Here are some additional pointers to make removing a tile backsplash easier:

  • Always demolish tile walls before removing countertops – provides more working room.
  • Wait at least 24 hours after grouting before attempting to remove newly tiled areas.
  • Heat tiles with a heat gun first to soften adhesive before prying up.
  • Use painter’s tape around perimeter tiles to avoid chipping the surrounding surfaces.
  • Wear knee pads and cushioned work gloves to prevent soreness during extended demo.
  • Take frequent breaks to avoid fatigue and work safely. Tile removal is demanding work.
  • Play loud music – it helps drown out noisy demolition for more enjoyable work.

Follow these tips and tricks to keep frustration low and work efficiently while removing a tile backsplash.

FAQ About Removing Tile Backsplash

Here are some frequently asked questions about removing kitchen tile backsplash:

How long does it take to remove a tile backsplash?

On average, it takes 2-4 hours for one person to remove a standard 10 sq. ft. backsplash area. Larger or heavily tiled backsplashes can take 1-2 days.

What is the easiest way to remove kitchen backsplash tile?

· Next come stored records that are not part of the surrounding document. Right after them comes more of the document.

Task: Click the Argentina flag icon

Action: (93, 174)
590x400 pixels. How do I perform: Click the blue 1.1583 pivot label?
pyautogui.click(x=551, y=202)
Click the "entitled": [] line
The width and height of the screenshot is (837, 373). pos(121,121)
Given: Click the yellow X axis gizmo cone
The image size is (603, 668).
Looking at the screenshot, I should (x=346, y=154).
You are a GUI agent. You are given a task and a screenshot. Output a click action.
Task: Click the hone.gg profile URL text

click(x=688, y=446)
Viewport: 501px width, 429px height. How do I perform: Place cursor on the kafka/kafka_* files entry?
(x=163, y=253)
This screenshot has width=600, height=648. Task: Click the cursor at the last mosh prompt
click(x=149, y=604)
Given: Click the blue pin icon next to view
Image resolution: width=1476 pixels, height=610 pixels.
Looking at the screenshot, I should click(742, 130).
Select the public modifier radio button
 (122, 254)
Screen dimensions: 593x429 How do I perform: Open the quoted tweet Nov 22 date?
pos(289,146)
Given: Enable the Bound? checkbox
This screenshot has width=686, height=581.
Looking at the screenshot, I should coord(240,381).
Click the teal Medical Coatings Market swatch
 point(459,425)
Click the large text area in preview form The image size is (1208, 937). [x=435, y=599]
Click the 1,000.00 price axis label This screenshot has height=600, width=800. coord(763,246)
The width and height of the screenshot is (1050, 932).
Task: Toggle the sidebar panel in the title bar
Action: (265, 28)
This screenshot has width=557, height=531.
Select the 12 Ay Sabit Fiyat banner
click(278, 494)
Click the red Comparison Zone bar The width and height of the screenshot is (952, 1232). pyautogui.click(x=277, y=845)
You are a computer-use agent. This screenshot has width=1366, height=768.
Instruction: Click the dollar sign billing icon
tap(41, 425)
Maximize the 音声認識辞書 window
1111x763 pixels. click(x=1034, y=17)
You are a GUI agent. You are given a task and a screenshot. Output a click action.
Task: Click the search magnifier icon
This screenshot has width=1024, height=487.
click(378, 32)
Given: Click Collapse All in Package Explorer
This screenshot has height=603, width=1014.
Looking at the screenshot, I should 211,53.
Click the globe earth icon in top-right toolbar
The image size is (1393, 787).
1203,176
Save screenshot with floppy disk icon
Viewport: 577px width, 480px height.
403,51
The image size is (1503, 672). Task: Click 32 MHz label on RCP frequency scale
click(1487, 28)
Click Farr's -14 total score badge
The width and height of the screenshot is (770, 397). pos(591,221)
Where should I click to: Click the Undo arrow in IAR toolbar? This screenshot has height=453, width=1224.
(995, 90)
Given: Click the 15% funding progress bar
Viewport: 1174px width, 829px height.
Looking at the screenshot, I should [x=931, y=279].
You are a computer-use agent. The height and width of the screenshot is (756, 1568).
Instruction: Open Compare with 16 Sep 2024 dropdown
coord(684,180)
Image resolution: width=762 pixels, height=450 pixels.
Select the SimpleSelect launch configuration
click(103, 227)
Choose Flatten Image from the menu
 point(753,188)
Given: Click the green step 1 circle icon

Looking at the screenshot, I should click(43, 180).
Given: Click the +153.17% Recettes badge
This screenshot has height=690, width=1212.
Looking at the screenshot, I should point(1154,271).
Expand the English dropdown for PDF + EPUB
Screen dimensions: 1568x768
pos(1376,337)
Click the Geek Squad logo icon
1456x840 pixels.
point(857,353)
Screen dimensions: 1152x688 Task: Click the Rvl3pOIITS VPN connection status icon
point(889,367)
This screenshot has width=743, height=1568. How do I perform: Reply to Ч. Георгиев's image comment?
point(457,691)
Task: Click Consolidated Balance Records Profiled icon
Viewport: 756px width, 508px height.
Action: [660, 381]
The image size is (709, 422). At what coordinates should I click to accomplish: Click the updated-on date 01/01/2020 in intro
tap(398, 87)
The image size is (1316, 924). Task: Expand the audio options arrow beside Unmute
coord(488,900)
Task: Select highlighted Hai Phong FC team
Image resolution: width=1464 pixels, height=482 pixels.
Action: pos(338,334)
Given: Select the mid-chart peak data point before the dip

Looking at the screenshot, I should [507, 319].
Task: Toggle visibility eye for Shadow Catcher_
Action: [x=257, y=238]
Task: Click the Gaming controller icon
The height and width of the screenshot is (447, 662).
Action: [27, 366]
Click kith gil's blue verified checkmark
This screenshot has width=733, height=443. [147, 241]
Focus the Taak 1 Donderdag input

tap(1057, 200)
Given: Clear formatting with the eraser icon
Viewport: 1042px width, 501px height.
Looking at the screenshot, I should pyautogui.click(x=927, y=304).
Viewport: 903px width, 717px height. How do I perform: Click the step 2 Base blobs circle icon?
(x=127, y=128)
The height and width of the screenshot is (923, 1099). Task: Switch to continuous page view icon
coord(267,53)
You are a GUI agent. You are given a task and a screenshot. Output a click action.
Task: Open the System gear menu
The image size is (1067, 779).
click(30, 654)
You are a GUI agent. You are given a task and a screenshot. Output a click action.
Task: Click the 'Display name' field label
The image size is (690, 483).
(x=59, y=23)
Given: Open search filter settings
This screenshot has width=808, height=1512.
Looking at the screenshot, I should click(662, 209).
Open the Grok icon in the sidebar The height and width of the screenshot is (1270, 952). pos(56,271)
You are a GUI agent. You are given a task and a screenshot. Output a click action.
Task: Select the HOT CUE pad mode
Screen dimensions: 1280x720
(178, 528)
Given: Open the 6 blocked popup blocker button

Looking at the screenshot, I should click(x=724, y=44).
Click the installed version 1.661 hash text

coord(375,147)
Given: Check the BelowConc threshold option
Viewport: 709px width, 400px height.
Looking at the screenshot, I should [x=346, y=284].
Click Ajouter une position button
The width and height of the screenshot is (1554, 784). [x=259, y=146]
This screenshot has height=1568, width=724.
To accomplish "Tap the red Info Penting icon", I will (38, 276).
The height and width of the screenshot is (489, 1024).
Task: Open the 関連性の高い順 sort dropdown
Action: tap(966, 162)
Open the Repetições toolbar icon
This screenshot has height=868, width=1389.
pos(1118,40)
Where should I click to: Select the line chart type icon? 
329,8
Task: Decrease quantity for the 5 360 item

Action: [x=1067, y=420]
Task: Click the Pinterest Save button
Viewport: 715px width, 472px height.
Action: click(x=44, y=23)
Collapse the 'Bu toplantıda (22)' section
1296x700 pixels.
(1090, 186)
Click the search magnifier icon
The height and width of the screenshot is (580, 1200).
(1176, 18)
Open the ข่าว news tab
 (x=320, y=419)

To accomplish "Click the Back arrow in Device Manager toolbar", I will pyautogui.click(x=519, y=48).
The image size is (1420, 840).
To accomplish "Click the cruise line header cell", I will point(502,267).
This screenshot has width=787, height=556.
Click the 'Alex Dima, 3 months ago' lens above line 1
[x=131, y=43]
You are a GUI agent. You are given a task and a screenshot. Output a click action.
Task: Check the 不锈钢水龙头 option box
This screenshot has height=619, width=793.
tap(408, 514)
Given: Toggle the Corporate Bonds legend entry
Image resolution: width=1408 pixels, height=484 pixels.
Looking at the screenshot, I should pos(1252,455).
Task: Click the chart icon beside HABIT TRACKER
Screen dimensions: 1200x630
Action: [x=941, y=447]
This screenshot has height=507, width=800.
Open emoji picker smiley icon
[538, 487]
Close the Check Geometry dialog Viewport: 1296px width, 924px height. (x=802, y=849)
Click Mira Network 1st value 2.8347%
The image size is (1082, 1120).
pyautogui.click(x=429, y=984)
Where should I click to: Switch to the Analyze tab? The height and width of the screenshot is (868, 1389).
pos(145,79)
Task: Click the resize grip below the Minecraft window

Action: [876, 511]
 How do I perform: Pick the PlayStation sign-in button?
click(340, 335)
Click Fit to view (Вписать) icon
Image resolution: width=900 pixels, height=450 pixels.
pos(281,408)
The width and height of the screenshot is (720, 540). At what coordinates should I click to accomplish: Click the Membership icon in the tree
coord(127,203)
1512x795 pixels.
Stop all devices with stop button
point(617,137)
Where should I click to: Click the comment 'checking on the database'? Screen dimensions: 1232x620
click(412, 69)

Scoring all grout lines first before prying tiles off is the easiest method. It allows removing grout and tile simultaneously. Power tools like an oscillating multi-tool also make fast work of grout and adhesive.

Can you remove tile backsplash without damaging drywall?

Yes, with care it’s possible to demolish backsplash tile without drywall damage. Avoid hammering directly on the drywall. Carefully pry and scrape tiles off. Any adhesive residue still stuck to the wall can be removed with chemical removers.

What tool is best for removing tile backsplash?

A carbide-tipped grout removal blade makes cleanly cutting grout lines easier. For prying up tile pieces, a pry bar and putty knife set works well. Rotary hammers or oscillating tools speed up removal for bigger jobs.

How do you remove adhesive after taking down tile backsplash?

Scraping and sanding helps remove some thick adhesive globs after tile removal. But chemical adhesive removers are best for dissolving and scrubbing away the remaining thin residue layer from the wall.

Can you put new tile over existing backsplash?

It’s not recommended. Existing tile must be removed first for proper adhesion and flatness of new tile. Covering over old backsplash tile with panels or boards is an easier option.


Removing a kitchen backsplash tiled with ceramic, porcelain, or stone tile is a big project but can be tackled DIY with the proper tools and techniques. Carefully scoring grout lines prior to prying tiles off allows demolishing the tile and grout simultaneously. Go slowly, working in sections across the surface to control debris. Be sure to take safety precautions against dust and eye injuries. Dispose of debris frequently to avoid a big clean up later. Follow up by scrubbing off any remaining adhesive residue so walls are ready for new backsplash materials to be installed. With some perseverance and patience, homeowners can successfully remove a tile backsplash without damaging their kitchen.